Anne Mayor is interested in understanding the evolution of techniques, changes in foodways and the peopling history of complex societies in West Africa during the last three millennia. She explores the links between material cultures and identities in the present and the past, through ethno-archaeological and archaeological fieldwork. She is involved in various collaborations for laboratory analysis in the fields of archaeo-material studies (ceramics, iron, glass) and bio-archaeology (archaeo-zoology, archaeo-botany, biological anthropology. She is currently responsible for a research project which aims at understanding population relatedness, mobility patterns, diet variability, diseases and funerary practices in the Dogon Country (Mali), combining data from bio-anthropology, stable isotopes genetics, archaeology and ethnography.


Conference : Friday 7 June at 1430
Abstract : “Genetics, bioarchaeology and archaeology tell a story of mobility, modes of subsistence and interactions in the Dogon Country (Mali)”

Nonhlanhla Dlamini

Nonhlanhla Dlamini

University of Geneva, Switzerland

Dr. Nonhlanhla DLAMINI is a biological anthropologist, who obtained her PhD in 2014 from the University of Cape Town. Her interest in developing a more nuanced understanding of African history hopes to foster well-informed connections and comparisons about the many biologically and culturally diverse populations of sub-Saharan Africa. She uses biological tools, mainly stable isotopes and dental anthropology, to investigate and reconstruct past life ways of sub-Saharan Africans before contact. Currently a post-doctoral fellow at the University of Geneva, her present research focuses on diet variability and economy, diseases, population relatedness, and geographic origins and mobility of past societies in central Mali before and after the arrival of the Dogon.


Conference : Friday 7 June at 1430
Abstract : “Genetics, bioarchaeology and archaeology tell a story of mobility, modes of subsistence and interactions in the Dogon Country (Mali)”

Scott MacEachern

Scott MacEachern

Duke Kunshan University, Kunshan, China | @smaceachern2

Scott MacEachern is Professor of Archaeology and Anthropology at Duke Kunshan University. He has undertaken archaeological research in different parts of Africa since the early 1980s, especially around the Mandara Mountains of northern Cameroon and Nigeria. His primary research interests include state formation processes in Africa, the archaeological study of ethnicity and social boundaries, African cultural heritage management, and archaeogenetics. He is the author of Searching for Boko Haram: a history of violence in Central Africa and co-author of Komé – Kribi: rescue archaeology along the Chad-Cameroon Oil Pipeline, 1999-2004, has acted as co-editor on four edited volumes, and has written approximately 60 papers on different aspects of African prehistory.

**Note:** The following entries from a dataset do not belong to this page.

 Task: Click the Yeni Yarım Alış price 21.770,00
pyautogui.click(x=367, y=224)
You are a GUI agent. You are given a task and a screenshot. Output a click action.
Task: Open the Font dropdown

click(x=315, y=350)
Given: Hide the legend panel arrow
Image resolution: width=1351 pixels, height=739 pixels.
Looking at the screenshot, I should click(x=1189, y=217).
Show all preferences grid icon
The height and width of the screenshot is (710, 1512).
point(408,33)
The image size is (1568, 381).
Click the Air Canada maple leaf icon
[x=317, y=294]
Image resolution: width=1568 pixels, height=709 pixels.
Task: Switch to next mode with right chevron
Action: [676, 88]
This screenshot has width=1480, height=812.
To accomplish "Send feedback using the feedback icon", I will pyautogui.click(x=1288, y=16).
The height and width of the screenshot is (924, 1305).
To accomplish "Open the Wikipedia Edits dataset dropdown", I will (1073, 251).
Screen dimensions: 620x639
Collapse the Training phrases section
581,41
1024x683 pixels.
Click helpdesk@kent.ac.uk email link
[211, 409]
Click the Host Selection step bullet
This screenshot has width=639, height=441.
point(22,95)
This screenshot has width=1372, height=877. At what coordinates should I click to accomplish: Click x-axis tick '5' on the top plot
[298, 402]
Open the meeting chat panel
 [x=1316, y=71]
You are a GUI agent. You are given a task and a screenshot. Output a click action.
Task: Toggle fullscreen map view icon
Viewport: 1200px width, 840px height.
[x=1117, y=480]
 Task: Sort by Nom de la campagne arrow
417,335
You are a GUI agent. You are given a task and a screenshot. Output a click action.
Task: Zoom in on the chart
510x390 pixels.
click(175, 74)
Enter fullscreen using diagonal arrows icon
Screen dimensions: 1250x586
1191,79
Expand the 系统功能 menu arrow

Conference : Friday 7 June at 1620
Abstract : “Social and spatial scales in historical reconstructions: archaeology and genetics”

Francesco d’Errico

Francesco d’Errico

CNRS, Bordeaux, France & University of Bergen, Norway

Francesco d’Errico is Director of Research (Exceptional Class) at the Centre National de la Recherche Scientifique, attached to the University of Bordeaux, and Professor at the Centre for Early Sapiens Behaviour, University of Bergen. Most of d’Errico research has revolved around the questions of how and when we became humans, what mechanisms and factors have most contributed to this process and, in particular, when did cognitive abilities and cultures comparable to ours have emerged in our lineage. He has explored these topics by discovering and analysing the earliest examples of symbolic material culture in Africa, Europe, the Near East and China. the process of Neandertal extinction, and the impact of climate change on Palaeolithic populations.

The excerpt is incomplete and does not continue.